MooseAndSquirrelLoveFlannel · 27/02/2023 20:47

I've been out when my kids have been unwell and left DH to cope, and I've had many many times I've been alone with sick kids and DH is out.

Doesn't really require 2 parents, but I do understand why you are nervous given what happened before. But that kind of episode is rare and unlikely to reoccur again.

I would be saying it's fine to go out, but stay sober and have phone on.

Hope DD feels better soon.

KickHimInTheCrotch · 27/02/2023 20:48

Single parent here and have no issue dealing with ill children (sometimes both at once) without calling for reinforcements. Their dad doesn't live far away so would be helpful in a real emergency but no need for a temp. Presumably DH will have his phone on him and could come home if she got significantly worse?

merlotlover · 27/02/2023 20:50

I'd just get him to bring me a drink up or anything I needed to not disturb daughter and to leave his phone close just in case

KickHimInTheCrotch · 27/02/2023 20:52

Plus I would not expect my ex to get me involved if the DC were ill during his contact time unless there was something urgent like one needed taking to OOH docs or something or he needed me to drop off extra calpol because he had run out etc.

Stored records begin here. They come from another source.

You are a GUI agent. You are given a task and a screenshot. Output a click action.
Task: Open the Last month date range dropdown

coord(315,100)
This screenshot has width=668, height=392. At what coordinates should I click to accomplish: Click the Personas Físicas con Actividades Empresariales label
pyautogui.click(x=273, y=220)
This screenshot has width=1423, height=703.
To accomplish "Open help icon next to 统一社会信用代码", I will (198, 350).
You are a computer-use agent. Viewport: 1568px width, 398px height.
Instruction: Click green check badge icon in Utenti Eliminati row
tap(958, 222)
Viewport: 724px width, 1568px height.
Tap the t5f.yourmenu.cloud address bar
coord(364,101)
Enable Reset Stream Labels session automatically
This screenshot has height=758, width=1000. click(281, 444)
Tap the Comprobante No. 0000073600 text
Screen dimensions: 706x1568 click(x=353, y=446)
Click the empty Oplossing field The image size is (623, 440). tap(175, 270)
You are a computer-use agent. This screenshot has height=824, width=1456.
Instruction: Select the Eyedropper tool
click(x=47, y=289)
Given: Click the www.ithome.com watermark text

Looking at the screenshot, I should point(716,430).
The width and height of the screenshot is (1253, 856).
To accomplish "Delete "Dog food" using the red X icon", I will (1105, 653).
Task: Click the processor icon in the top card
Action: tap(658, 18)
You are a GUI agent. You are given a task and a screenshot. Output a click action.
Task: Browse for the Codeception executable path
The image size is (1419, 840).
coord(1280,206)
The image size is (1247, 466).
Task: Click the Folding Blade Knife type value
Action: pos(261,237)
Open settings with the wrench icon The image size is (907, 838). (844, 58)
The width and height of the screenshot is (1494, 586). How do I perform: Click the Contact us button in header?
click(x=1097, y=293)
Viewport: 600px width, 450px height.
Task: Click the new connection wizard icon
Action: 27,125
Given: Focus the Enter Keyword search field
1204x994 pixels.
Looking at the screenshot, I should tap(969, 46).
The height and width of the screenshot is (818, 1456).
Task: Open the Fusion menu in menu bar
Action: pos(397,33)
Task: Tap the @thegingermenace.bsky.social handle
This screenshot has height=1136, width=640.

LadyJ2023 · 27/02/2023 20:54

Our babes only ever want mummy when there ill and daddy when they wana play. I wouldn't have a problem other half going to a mates for a bit I mean what can he so anyway and I'm sure if it turned into an emergency he would be back like a shot anyway and at least he asked aswell

Neverendingtories · 27/02/2023 20:57

The same has happened again, she woke up speaking gibberish and trying to go downstairs, her temp is high. I knew it would happen, it was scary on my own, calmed her and called him and he came back, she’s asleep now but so pissed off he left and left me to deal with the worry. I wouldn’t even think about leaving to go to a friends when she’s like this.

OP posts:
Merryoldgoat · 27/02/2023 20:57

It really depends.

Normally healthy 4 yo with a fever but broadly speaking ok - fine

Child who goes downhill quickly with known
complicating factors - not fine

My 5yo used to get croup with pretty much every cold. As soon as we saw a snotty nose plus cough it was crisis planning as I’d generally end up in A&E. If DH
or I tried ‘popping’ out they’d get short shrift.

My 10yo got cold after cold with fevers but never needed more than a cuddle. Happy to manage alone.